# Prepare artist dataset

In [None]:
import os
import pandas as pd
import numpy as np

In [None]:
BASE_PATH = '/root/work/artwork_sequence/train_test_configuration'
DATASET_PATH = '/root/work/datasets/artwork_sequence/'

In [None]:
museum_sequence_path = {
    'x_train' : os.path.join(BASE_PATH, 'X_train.csv'),
    'x_test' : os.path.join(BASE_PATH, 'X_test.csv'),
    'all_artists_code_matrix' : os.path.join(DATASET_PATH, 'all_artists_code_matrix.npy'),
    'all_artists' : os.path.join(DATASET_PATH, 'all_artists.csv')
}
museum_sequence_path

## Load train test dataset and embeddings

In [None]:
df_x_train = pd.read_csv(museum_sequence_path['x_train'], index_col=0)
df_x_test = pd.read_csv(museum_sequence_path['x_test'], index_col=0)
df_all_artists = pd.read_csv(museum_sequence_path['all_artists'])
all_artists_code_matrix = np.load(museum_sequence_path['all_artists_code_matrix'])
df_x_train.head()

In [None]:
df_all_artists.head()

## Define artist code matrix

In [None]:
def get_artist_code(row, df_all_artists, all_artists_code_matrix):
    index = df_all_artists[df_all_artists['author']==row['author']].index.values[0]
    return all_artists_code_matrix[index]

In [None]:
def get_artist_matrix(df, df_all_artists, all_artists_code_matrix):
    tour_path_list = list(df['tour_path'].values)
    X_artist_code_list = []
    for path in tour_path_list:
        #Get the matadata path 
        metadata_path = os.path.join(path, 'metadata.csv')
        df = pd.read_csv(metadata_path)

        #Find the artist code for each artwork
        df['artist_code'] = df.apply(get_artist_code, axis=1, args=(df_all_artists, all_artists_code_matrix, ) )

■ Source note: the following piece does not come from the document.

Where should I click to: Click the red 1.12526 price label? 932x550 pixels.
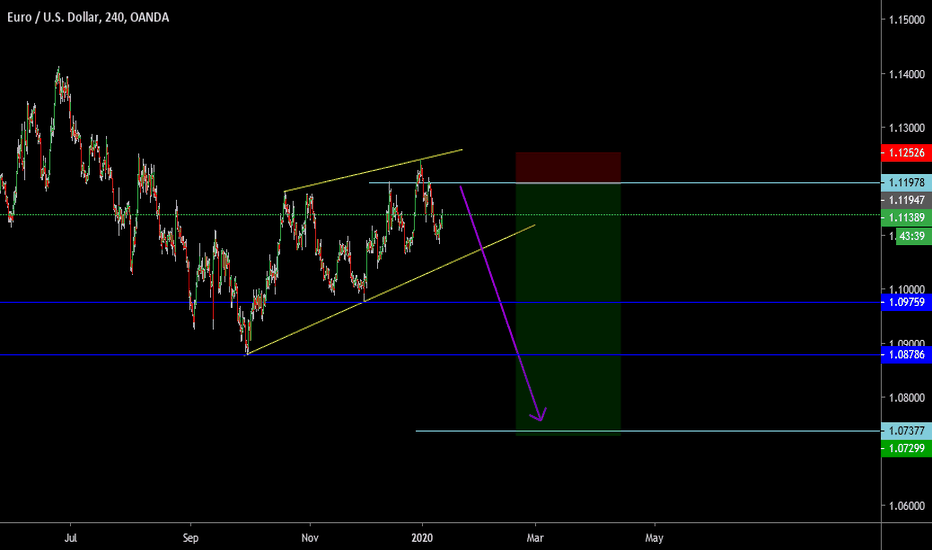[905, 153]
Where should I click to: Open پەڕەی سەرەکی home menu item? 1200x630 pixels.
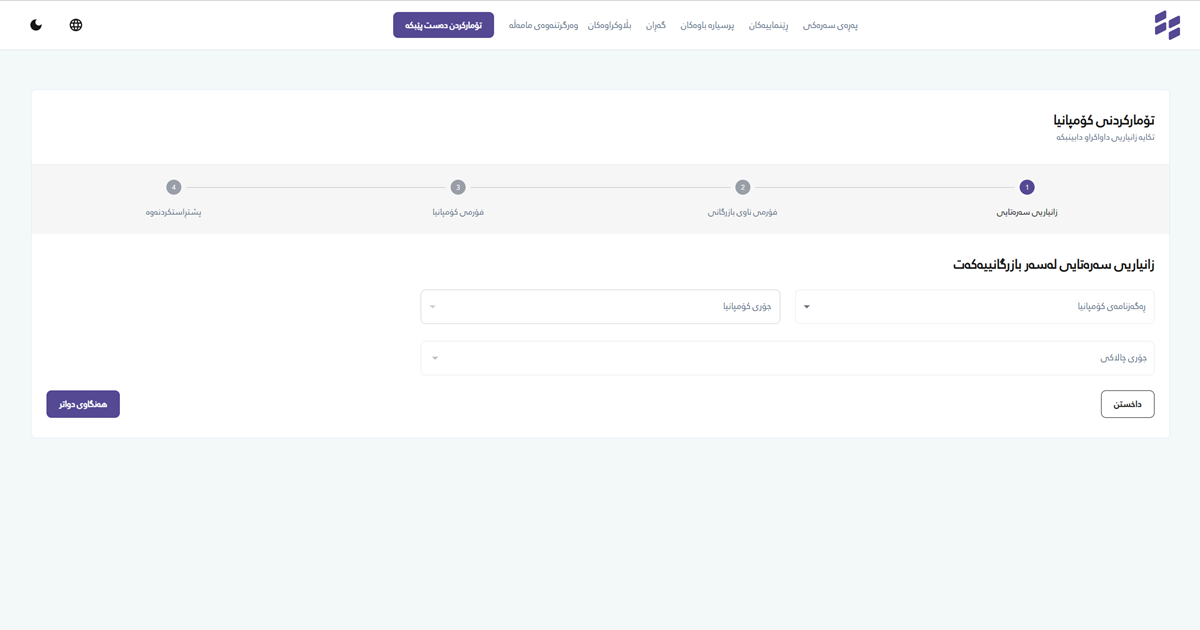(x=830, y=25)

        #define artist code matrix for the tour
        artists_list = list(df['artist_code'].values)
        artists_code_matrix = np.stack(artists_list)
        #Save
        X_artist_code_list.append(artists_code_matrix)

    return np.concatenate(X_artist_code_list)

In [None]:
artist_code_train_matrix = get_artist_matrix(df_x_train, df_all_artists, all_artists_code_matrix)
artist_code_test_matrix = get_artist_matrix(df_x_test, df_all_artists, all_artists_code_matrix)

In [None]:
artist_code_train_matrix.shape

**Save code artists**

In [None]:
np.save(os.path.join(BASE_PATH, 'artist_code_train_matrix' ), artist_code_train_matrix)
np.save(os.path.join(BASE_PATH, 'artist_code_test_matrix' ), artist_code_test_matrix)